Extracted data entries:
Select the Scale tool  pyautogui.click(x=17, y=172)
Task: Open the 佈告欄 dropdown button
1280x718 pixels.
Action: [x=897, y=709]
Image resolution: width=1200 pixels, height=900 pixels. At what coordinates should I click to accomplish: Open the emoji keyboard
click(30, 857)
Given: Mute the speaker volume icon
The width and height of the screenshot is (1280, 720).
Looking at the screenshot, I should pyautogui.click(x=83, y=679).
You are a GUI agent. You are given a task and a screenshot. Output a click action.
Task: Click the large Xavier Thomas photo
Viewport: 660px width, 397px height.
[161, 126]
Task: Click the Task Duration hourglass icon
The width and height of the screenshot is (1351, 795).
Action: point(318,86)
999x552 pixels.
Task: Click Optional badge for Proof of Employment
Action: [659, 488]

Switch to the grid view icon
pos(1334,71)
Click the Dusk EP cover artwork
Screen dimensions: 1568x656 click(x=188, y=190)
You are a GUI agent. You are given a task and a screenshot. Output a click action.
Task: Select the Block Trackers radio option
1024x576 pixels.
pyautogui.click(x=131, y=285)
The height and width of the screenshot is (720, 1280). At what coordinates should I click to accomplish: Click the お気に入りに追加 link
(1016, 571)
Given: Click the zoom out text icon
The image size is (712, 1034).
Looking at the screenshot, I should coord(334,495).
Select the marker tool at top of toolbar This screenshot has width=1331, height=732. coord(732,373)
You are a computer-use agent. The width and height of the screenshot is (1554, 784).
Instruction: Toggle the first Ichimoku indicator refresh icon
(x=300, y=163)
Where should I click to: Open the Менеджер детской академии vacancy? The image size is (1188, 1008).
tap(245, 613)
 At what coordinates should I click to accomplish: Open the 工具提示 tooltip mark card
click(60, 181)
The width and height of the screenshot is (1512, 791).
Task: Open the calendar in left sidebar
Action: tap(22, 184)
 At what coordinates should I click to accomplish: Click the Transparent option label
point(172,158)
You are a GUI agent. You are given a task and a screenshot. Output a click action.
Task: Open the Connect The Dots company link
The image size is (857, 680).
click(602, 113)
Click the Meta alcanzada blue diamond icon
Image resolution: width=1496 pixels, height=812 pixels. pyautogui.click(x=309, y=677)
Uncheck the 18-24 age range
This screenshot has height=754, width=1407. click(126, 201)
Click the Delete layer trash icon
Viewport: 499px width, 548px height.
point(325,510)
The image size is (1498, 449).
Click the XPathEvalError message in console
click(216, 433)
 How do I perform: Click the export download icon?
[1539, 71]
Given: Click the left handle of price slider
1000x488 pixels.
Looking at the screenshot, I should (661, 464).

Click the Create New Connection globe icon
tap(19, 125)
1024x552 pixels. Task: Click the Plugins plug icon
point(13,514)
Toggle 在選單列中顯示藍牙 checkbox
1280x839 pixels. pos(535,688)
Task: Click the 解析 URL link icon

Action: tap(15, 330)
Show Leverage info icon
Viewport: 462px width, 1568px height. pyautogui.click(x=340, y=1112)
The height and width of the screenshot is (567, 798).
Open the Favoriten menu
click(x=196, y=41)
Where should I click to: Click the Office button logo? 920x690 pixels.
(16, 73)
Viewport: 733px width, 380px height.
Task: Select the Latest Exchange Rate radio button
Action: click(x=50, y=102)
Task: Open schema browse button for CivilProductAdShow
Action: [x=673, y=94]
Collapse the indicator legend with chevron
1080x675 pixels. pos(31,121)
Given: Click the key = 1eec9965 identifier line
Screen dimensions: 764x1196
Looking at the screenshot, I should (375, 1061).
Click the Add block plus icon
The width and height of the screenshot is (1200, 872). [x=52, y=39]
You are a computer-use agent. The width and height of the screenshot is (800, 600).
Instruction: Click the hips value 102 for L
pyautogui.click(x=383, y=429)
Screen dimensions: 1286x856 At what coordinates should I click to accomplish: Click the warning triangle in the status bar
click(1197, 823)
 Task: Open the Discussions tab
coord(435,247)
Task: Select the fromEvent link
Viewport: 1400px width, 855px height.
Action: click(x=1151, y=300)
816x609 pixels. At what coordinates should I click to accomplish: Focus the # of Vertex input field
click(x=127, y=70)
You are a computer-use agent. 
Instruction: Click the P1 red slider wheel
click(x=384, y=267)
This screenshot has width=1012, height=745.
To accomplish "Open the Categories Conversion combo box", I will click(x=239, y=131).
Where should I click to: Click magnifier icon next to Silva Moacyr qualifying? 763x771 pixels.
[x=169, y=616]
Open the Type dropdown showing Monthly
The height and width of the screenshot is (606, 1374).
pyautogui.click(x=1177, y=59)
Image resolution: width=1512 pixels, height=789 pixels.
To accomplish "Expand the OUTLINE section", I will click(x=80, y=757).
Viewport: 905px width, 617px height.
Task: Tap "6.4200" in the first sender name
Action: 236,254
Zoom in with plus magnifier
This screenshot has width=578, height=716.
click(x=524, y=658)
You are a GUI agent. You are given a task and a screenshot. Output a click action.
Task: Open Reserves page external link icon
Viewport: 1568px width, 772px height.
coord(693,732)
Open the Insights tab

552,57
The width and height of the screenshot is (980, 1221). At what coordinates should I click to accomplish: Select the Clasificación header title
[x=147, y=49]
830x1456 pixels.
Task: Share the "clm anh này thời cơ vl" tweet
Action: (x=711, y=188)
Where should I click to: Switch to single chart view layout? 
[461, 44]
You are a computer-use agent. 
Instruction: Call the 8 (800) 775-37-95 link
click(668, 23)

Work request:
Show all lines in the entries above where the word "computer" appears.

Written solution:
You are a computer-use agent. The width and height of the screenshot is (1554, 784).
You are a computer-use agent. The width and height of the screenshot is (800, 600).
You are a computer-use agent. 
You are a computer-use agent. 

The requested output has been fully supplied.